Schweser doesn't ignore the modified duration. I'm doing the proQ test bank and questions about modified duration show up very often.
There is an advice that we ignore the unit (usually stated in years) and we need to interpret it as: A duration of x years = for 1% change in YTM, the bond's value will change approximately x %
"approximately" because we are assuming the effective duration as a linear function between the yield rate and bond's value while it is convex.
you cannot use modified duration for callable bonds .effective duration can be used for both callable and option-free bonds.
For those who are using Schweser and don't trust AnalystNotes, please direct your questions to Schweser, since you paid a hefty price for it. While AnalystNotes may not be perfect, many of us are here for the same reasons... value for money, and more comprehensive coverage of the CFA curriculum.
I don't get how modified duration is different from normal duration?

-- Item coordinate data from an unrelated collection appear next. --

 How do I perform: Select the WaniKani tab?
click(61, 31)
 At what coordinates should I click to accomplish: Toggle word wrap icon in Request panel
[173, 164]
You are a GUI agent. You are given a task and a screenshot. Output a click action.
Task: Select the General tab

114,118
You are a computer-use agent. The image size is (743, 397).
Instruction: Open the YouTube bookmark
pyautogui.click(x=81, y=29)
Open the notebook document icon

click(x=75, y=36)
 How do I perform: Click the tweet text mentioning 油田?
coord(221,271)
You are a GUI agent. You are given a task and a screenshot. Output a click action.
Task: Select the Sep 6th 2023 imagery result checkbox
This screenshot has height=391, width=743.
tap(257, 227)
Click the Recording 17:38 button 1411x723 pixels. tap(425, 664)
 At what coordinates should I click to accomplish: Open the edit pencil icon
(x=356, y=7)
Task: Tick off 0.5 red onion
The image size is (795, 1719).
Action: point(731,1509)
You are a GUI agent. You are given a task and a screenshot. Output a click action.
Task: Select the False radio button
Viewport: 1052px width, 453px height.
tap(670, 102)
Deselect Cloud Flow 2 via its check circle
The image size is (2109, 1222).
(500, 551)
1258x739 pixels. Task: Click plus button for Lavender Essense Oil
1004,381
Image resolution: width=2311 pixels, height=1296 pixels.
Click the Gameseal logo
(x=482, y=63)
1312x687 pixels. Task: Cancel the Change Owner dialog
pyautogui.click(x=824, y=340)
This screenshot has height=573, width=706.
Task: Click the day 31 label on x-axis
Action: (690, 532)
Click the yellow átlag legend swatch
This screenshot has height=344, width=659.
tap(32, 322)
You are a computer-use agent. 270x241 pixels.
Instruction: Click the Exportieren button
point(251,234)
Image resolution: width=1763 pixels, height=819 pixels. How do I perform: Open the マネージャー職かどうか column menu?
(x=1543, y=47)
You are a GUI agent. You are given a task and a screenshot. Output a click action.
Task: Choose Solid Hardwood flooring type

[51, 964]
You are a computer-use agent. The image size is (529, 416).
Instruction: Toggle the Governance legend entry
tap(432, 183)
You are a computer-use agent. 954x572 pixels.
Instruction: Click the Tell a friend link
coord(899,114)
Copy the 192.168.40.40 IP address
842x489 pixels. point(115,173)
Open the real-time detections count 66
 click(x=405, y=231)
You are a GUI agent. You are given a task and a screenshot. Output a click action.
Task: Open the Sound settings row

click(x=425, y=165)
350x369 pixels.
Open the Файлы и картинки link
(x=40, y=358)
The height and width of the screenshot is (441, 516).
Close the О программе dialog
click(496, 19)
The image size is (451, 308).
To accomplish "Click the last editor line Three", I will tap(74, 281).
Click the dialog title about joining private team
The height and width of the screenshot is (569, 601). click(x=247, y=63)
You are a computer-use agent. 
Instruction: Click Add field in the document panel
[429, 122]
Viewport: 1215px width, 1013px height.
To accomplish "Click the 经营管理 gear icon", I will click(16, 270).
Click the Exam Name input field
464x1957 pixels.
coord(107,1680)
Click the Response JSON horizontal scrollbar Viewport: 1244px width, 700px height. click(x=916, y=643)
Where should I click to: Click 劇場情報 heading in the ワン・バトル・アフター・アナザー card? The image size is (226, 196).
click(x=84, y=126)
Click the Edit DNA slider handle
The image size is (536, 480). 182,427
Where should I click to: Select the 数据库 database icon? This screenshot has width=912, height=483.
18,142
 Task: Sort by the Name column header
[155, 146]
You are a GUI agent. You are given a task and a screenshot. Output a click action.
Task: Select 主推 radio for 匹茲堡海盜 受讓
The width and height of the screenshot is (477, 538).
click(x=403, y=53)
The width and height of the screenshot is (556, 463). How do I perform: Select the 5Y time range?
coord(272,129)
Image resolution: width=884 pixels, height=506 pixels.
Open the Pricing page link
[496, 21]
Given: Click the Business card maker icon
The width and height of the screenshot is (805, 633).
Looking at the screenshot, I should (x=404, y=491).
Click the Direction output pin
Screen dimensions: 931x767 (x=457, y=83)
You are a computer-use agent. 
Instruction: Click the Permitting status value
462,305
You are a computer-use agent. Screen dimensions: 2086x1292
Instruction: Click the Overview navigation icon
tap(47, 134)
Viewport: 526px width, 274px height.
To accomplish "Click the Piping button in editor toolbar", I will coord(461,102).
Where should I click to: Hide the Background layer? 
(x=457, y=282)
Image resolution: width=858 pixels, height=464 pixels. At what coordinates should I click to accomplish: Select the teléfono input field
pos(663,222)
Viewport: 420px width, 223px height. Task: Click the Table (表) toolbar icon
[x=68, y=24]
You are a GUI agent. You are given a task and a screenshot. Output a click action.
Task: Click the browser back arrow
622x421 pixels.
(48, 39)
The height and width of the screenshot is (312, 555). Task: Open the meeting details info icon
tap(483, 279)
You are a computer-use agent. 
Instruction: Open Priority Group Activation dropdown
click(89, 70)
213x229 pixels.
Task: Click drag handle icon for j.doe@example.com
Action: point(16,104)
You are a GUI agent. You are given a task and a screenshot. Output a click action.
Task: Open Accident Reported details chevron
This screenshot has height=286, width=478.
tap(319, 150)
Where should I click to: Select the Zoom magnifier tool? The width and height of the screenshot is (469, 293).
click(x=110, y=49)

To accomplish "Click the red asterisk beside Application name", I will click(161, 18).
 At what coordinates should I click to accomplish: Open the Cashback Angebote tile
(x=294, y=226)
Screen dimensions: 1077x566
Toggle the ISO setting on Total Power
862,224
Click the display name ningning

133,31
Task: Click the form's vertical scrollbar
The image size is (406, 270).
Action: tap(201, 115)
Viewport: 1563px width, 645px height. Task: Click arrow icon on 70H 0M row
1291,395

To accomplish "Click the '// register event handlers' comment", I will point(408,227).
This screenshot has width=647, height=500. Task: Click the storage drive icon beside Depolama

Never mind I get it. Normally used, the term duration IMPLIES modified duration. But technically, duration can be of 3 different kinds: modified, effective & Macaulay.
Its hilarious. All this time writing about or thinking about if you should know this....you do understand it is ONE page not even 75% of one page that you have to read in the CFA curriculum book...
Jimish is correct. If we recall from the previous reading (was one of the basic bond valuation concepts), i sensitivity is greater on issues with long time horizons. These issues have an inherent discount built in to their PV.
Also, with callable bonds, the YTM is not reliable (because the issue may be called at any given point in time in the future, if the issuer can refund the debt at a cheaper price); so EffDur provides a more accurate read at price sensitivity given moves in the yield curve.
ModDur and EffDur are looking at two different catalysts for bond price movements.
p.545 in the CFAI books, reading 56.
Can someone help me understand.....with MACAULAY duration, the indication/output is measured in YEARS. While MODIFIED is a % change in bond price? Confusing!